Task requirements » When you reach the line that contains "You are a computer-use", begin copying exactly, and continue through the last line of the data; no pictures belong in the copy.
*** Provided information ***
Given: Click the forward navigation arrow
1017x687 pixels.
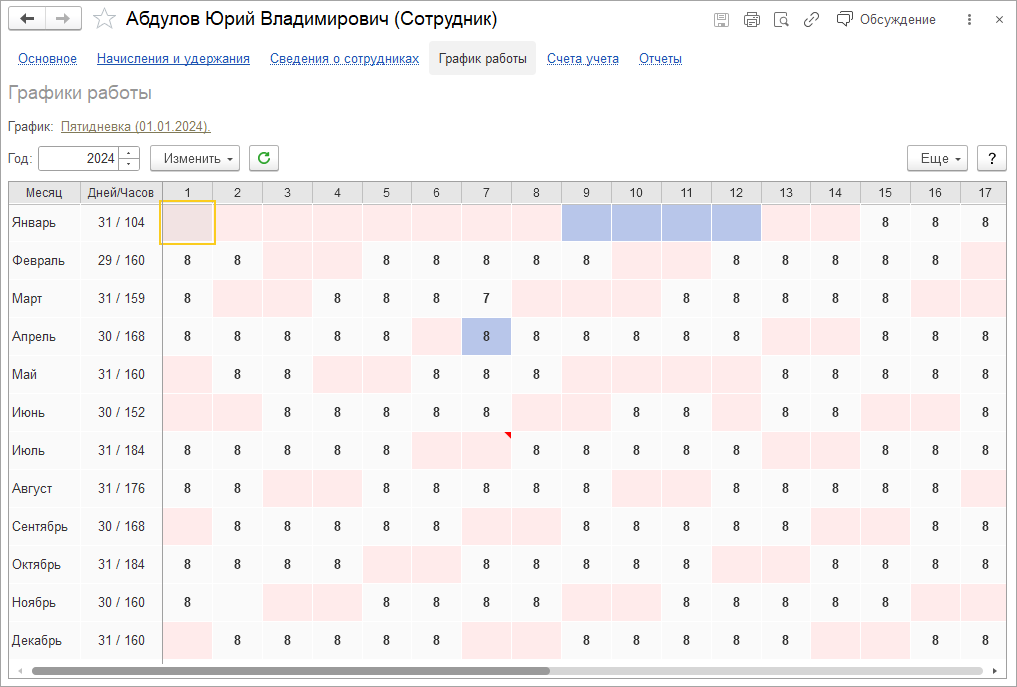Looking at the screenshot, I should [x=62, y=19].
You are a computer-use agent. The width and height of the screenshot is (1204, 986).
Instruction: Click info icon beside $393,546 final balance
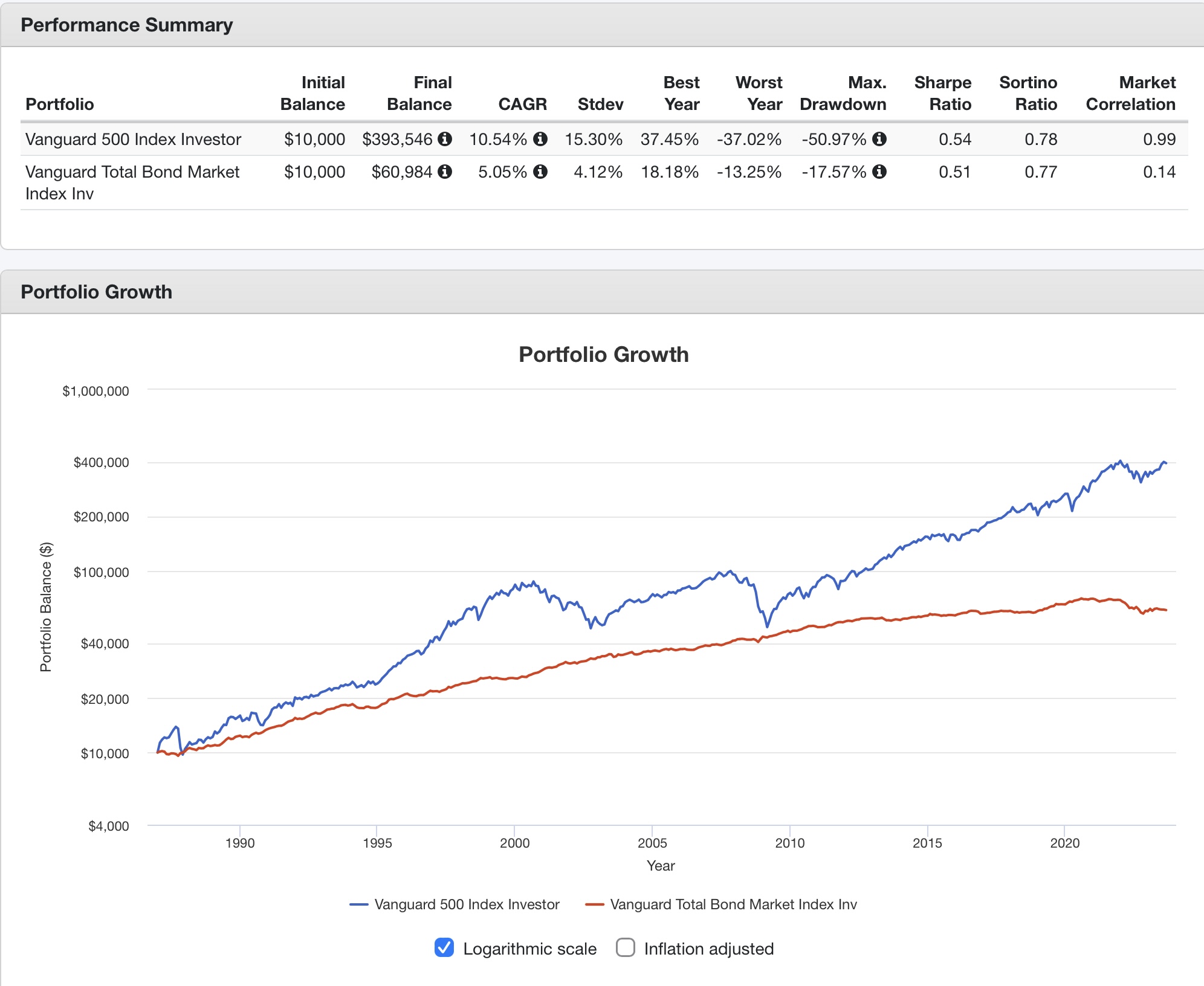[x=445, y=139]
*** End of Provided information ***
Answer space »
You are a computer-use agent. The width and height of the screenshot is (1204, 986).
Instruction: Click info icon beside $393,546 final balance
[x=445, y=139]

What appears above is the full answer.